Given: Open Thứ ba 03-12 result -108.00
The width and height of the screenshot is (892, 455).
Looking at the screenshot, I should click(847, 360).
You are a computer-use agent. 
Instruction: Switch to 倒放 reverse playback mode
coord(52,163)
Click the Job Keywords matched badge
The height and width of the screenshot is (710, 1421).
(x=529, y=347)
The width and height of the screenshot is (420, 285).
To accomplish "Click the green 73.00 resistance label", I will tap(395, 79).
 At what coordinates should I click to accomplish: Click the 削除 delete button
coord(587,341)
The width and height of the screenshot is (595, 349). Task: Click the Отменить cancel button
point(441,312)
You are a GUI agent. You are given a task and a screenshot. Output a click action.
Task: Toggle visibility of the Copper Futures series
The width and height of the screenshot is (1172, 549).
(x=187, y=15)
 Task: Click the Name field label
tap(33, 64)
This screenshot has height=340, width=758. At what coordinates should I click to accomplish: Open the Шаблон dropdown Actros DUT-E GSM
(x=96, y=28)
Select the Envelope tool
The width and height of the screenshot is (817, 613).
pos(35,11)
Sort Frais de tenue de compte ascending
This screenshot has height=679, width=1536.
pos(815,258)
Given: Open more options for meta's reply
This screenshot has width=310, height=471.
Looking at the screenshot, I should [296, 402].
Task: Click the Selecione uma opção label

Instructions to follow: Each line from the one that contains "You are a GUI" through the end of the records must be repeated exactly. No other line belongs in the answer.

Answer section:
You are a GUI agent. You are given a task and a screenshot. Output a click action.
Task: Toggle visibility of the Copper Futures series
The width and height of the screenshot is (1172, 549).
(x=187, y=15)
 Task: Click the Name field label
tap(33, 64)
This screenshot has height=340, width=758. At what coordinates should I click to accomplish: Open the Шаблон dropdown Actros DUT-E GSM
(x=96, y=28)
Select the Envelope tool
The width and height of the screenshot is (817, 613).
pos(35,11)
Sort Frais de tenue de compte ascending
This screenshot has height=679, width=1536.
pos(815,258)
Given: Open more options for meta's reply
This screenshot has width=310, height=471.
Looking at the screenshot, I should [296, 402].
Task: Click the Selecione uma opção label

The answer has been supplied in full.